### Quoted text
Despina Stokou “#AmericaIn3words” as part of White Lies at Derek Eller Gallery

On October 17th, in the bustling and windy streets of the Lower East Side in Manhattan, about 20 galleries officially kicked off the start of the first inaugural Lower East Side Art Week. In the hopes of boosting gallery attendance and creating more programming, such as artist talks, tours, performances, and panel discussions, Lesley Heller and Bart Keijsers Koning, both gallery administrators themselves, organized the week, which spans from October 17th to 21st.

Grace Weaver “good intentions” from Best Life exhibition at the James Cohan Gallery

Each gallery participating is within walking distance. Throughout the week, there will be different dedicated events at each gallery in the hopes to create a better understanding of each gallery and the artist’s voices they hold. To make the week special, each gallery decided to exhibit a female artist or group of female artists including both emerging and established artists. From feminist displays to intellectual inquiries on limitations of the human body, these exhibits amplify the voice of female artists and attempt to balance the gender gap in the art world.

### Given data
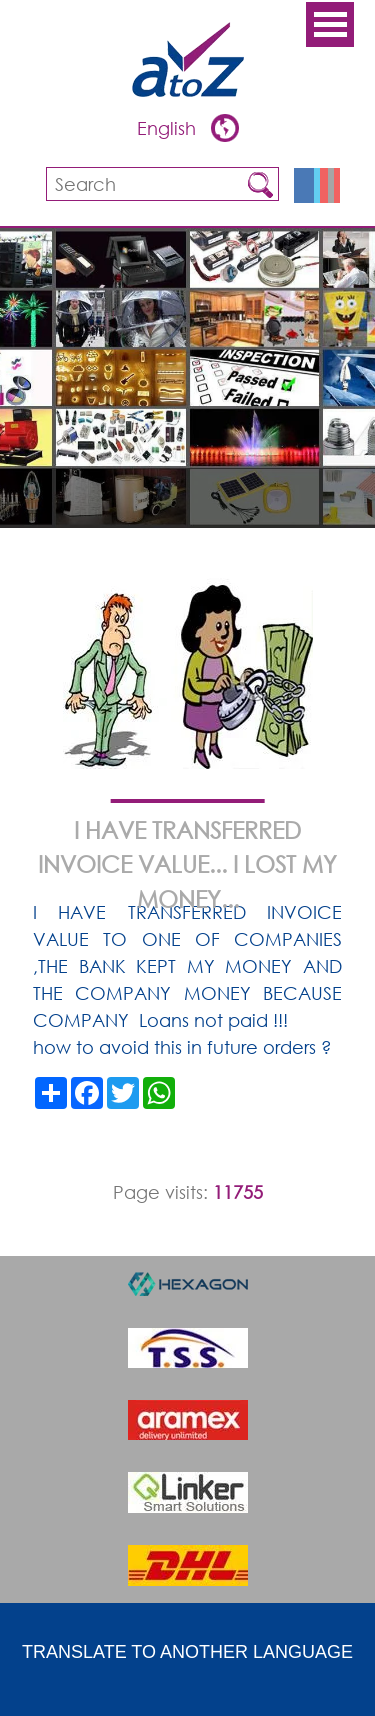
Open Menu (330, 24)
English (169, 128)
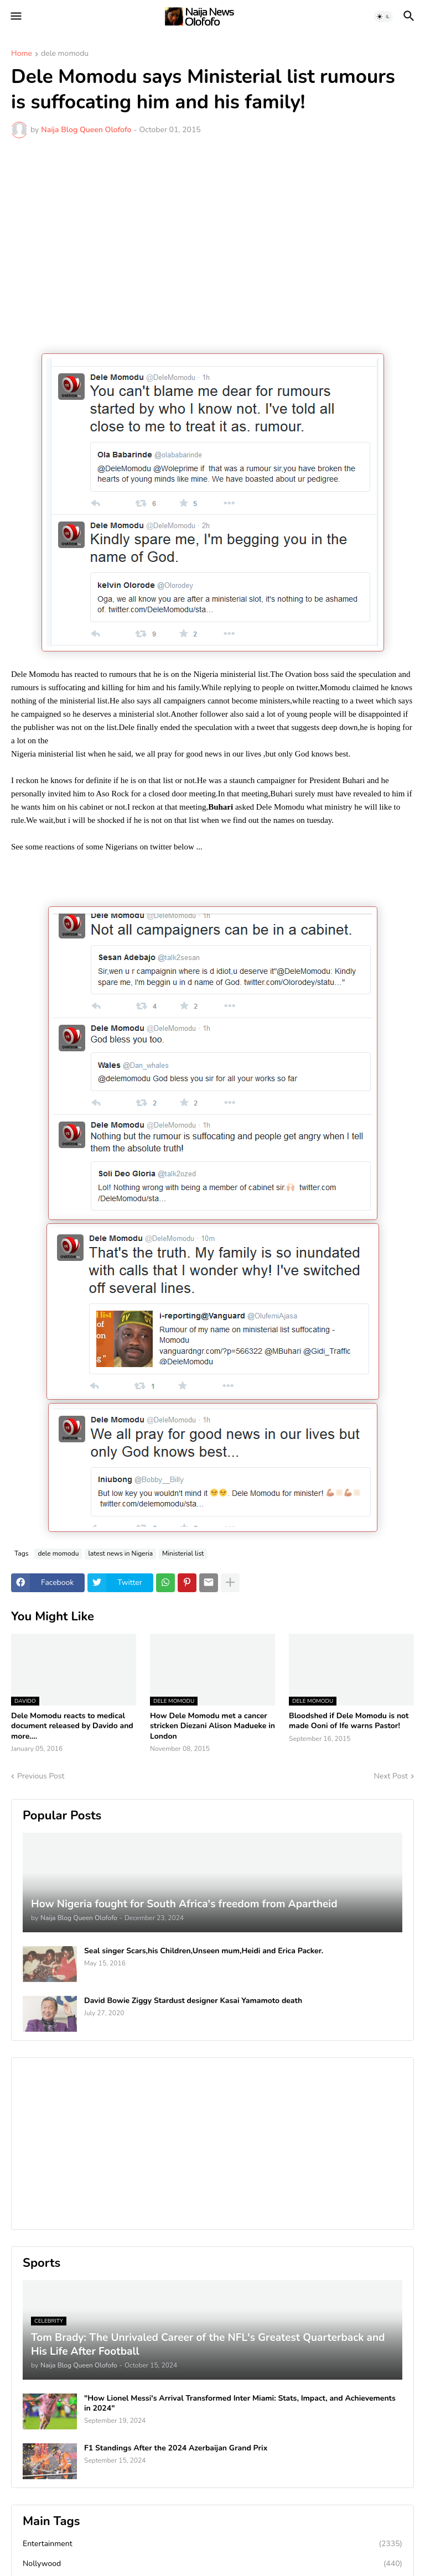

### What to do
In the Lower East Side Art Week text above, condense the paragraph beginning "Each gallery participating" into a short bulleted list of its main facts.

### Completed exercise
- All participating galleries are within walking distance of one another.
- Throughout the week, each gallery holds its own events to build a better understanding of the gallery and the voices of its artists.
- Each gallery exhibits a female artist or group of female artists, both emerging and established.
- The exhibits range from feminist displays to inquiries on the limitations of the human body. They amplify female artists' voices and try to balance the gender gap in the art world.